[Passage shown]:

----

Re: [PATCH drm-misc-next 2/3] drm/gpuva_mgr: generalize dma_resv/extobj handling and GEM validation

Danilo Krummrich <dakr@xxxxxxxxxx> · Fri, 1 Sep 2023 14:10:33 +0200

On Fri, Sep 01, 2023 at 07:59:21AM +0200, Thomas Hellström (Intel) wrote:
> 
> On 8/31/23 21:07, Danilo Krummrich wrote:
> > On Thu, Aug 31, 2023 at 06:53:01PM +0200, Thomas Hellström (Intel) wrote:
> > > Hi,
> > > 
> > > On 8/31/23 13:18, Danilo Krummrich wrote:
> > > > On Thu, Aug 31, 2023 at 11:04:06AM +0200, Thomas Hellström (Intel) wrote:
> > > > > Hi!
> > > > > 
> > > > > On 8/30/23 17:00, Danilo Krummrich wrote:
> > > > > > On Wed, Aug 30, 2023 at 03:42:08PM +0200, Thomas Hellström (Intel) wrote:
> > > > > > > On 8/30/23 14:49, Danilo Krummrich wrote:
> > > > > > > > Hi Thomas,
> > > > > > > > 
> > > > > > > > thanks for having a look!
> > > > > > > > 
> > > > > > > > On Wed, Aug 30, 2023 at 09:27:45AM +0200, Thomas Hellström (Intel) wrote:
> > > > > > > > > Hi, Danilo.
> > > > > > > > > 
> > > > > > > > > Some quick comments since I'm doing some Xe work in this area. Will probably
> > > > > > > > > get back with more.
> > > > > > > > > 
> > > > > > > > > On 8/20/23 23:53, Danilo Krummrich wrote:
> > > > <snip>
> > > > 
> > > > > > > > > > diff --git a/include/drm/drm_gpuva_mgr.h b/include/drm/drm_gpuva_mgr.h
> > > > > > > > > > index ed8d50200cc3..693e2da3f425 100644
> > > > > > > > > > --- a/include/drm/drm_gpuva_mgr.h
> > > > > > > > > > +++ b/include/drm/drm_gpuva_mgr.h
> > > > > > > > > > @@ -26,12 +26,16 @@
> > > > > > > > > >        */
> > > > > > > > > >       #include <linux/list.h>
> > > > > > > > > > +#include <linux/dma-resv.h>
> > > > > > > > > > +#include <linux/maple_tree.h>
> > > > > > > > > >       #include <linux/rbtree.h>
> > > > > > > > > >       #include <linux/types.h>
> > > > > > > > > >       #include <drm/drm_gem.h>
> > > > > > > > > > +#include <drm/drm_exec.h>
> > > > > > > > > >       struct drm_gpuva_manager;
> > > > > > > > > > +struct drm_gpuva_gem;
> > > > > > > > > >       struct drm_gpuva_fn_ops;
> > > > > > > > > >       /**
> > > > > > > > > > @@ -140,7 +144,7 @@ struct drm_gpuva {
> > > > > > > > > >       int drm_gpuva_insert(struct drm_gpuva_manager *mgr, struct drm_gpuva *va);
> > > > > > > > > >       void drm_gpuva_remove(struct drm_gpuva *va);
> > > > > > > > > > -void drm_gpuva_link(struct drm_gpuva *va);
> > > > > > > > > > +void drm_gpuva_link(struct drm_gpuva *va, struct drm_gpuva_gem *vm_bo);
> > > > > > > > > >       void drm_gpuva_unlink(struct drm_gpuva *va);
> > > > > > > > > >       struct drm_gpuva *drm_gpuva_find(struct drm_gpuva_manager *mgr,
> > > > > > > > > > @@ -240,15 +244,137 @@ struct drm_gpuva_manager {
> > > > > > > > > >       	 * @ops: &drm_gpuva_fn_ops providing the split/merge steps to drivers
> > > > > > > > > >       	 */
> > > > > > > > > >       	const struct drm_gpuva_fn_ops *ops;
> > > > > > > > > > +
> > > > > > > > > > +	/**
> > > > > > > > > > +	 * @d_obj: Dummy GEM object; used internally to pass the GPU VMs
> > > > > > > > > > +	 * dma-resv to &drm_exec.

----

[Direction 1]:
List every header file pulled in by an #include line in the diff quoted in the patch thread.
[Direction 2]:
Write what comes next in the patch thread, picking up right after its last sentence.
The lines after this are separate material, not part of the patch thread.

[Stored data]:

----

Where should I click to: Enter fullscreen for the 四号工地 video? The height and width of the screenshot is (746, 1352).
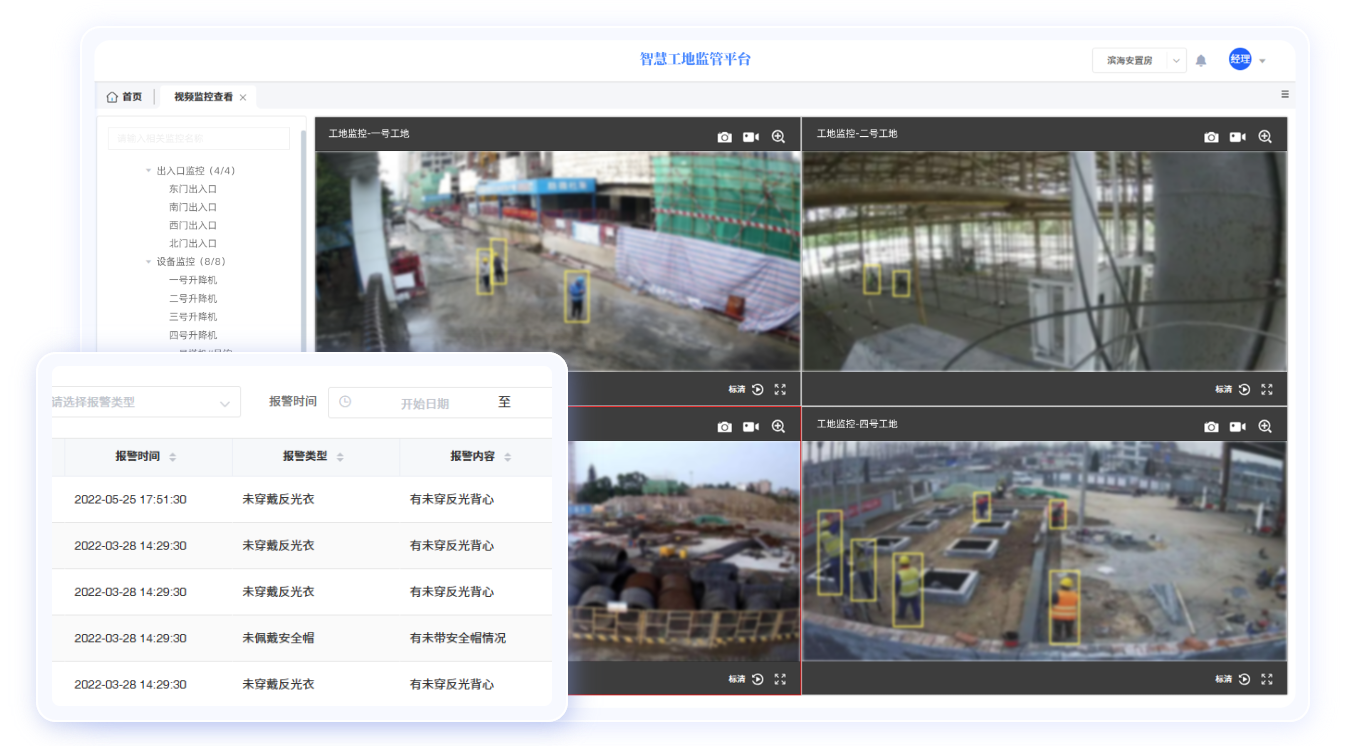click(1266, 679)
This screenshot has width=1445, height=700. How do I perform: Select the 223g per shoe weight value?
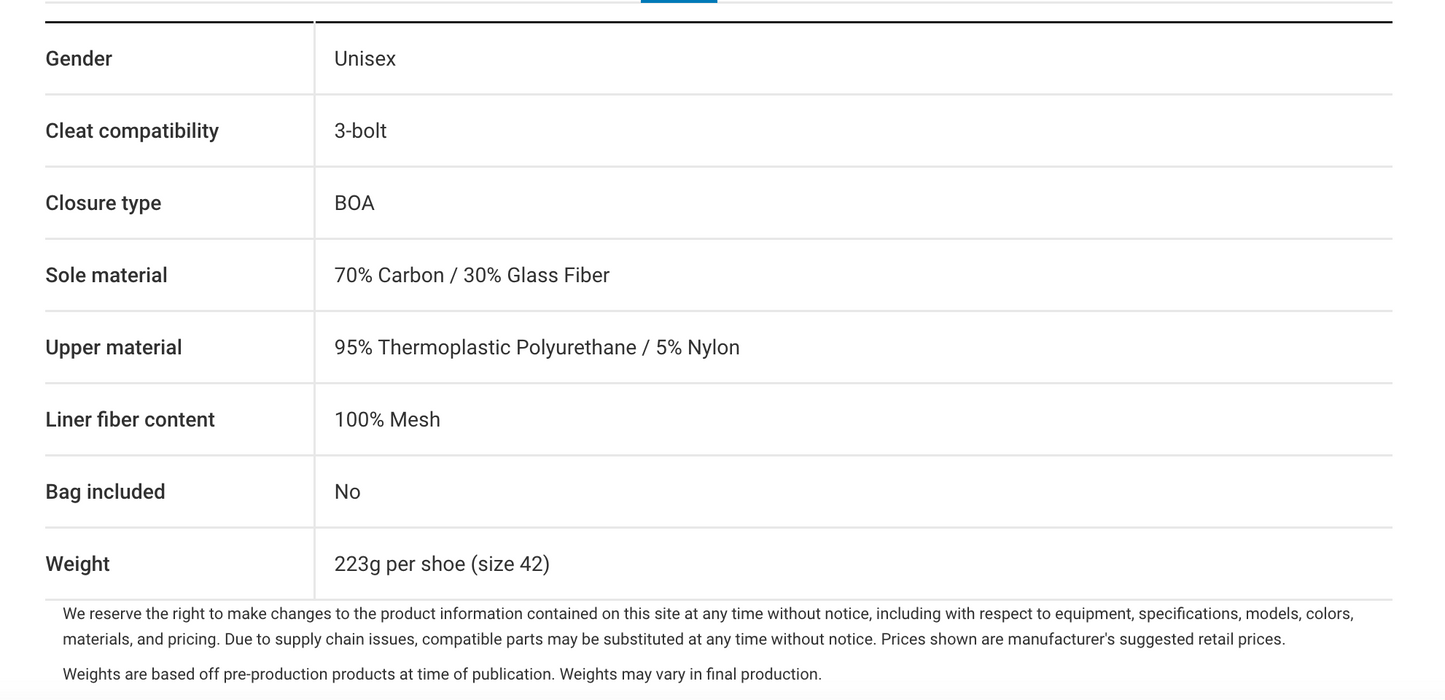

----

[Task answer 1]:
linux/list.h, linux/dma-resv.h, linux/maple_tree.h, linux/rbtree.h, linux/types.h, drm/drm_gem.h, drm/drm_exec.h

[Task answer 2]:
> > > > > > > > > > +	 */
> > > > > > > > > > +	struct drm_gem_object d_obj;
> > > > > > > > > > +
> > > > > > > > > > +	/**
> > > > > > > > > > +	 * @resv: the &dma_resv for &drm_gem_objects mapped in this GPU VA
> > > > > > > > > > +	 * space
> > > > > > > > > > +	 */
> > > > > > > > > > +	struct dma_resv *resv;
> > > > > > > > > > +
> > > > > > > > > > +	/**
> > > > > > > > > > +	 * @exec: the &drm_exec helper to lock external &drm_gem_objects
> > > > > > > > > > +	 */
> > > > > > > > > > +	struct drm_exec exec;
> > > > > > > > > > +
> > > > > > > > > > +	/**
> > > > > > > > > > +	 * @mt_ext: &maple_tree storing external &drm_gem_objects
> > > > > > > > > > +	 */
> > > > > > > > > > +	struct maple_tree mt_ext;
> > > > > > > > > Why are you using a maple tree here? Insertion and removal is O(log(n))
> > > > > > > > > instead of O(1) for a list?
> > > > > > > > > 
> > > > > > > > Having a list of drm_gem_objects directly wouldn't work, as multiple GPU-VMs
> > > > > > > > could have mappings of the same extobj.
> > > > > > > > 
> > > > > > > > I considered using the VM_BO abstraction (struct drm_gpuva_gem) as list entry
> > > > > > > > instead, which also seems to be the obvious choice. However, there is a locking
> > > > > > > > conflict.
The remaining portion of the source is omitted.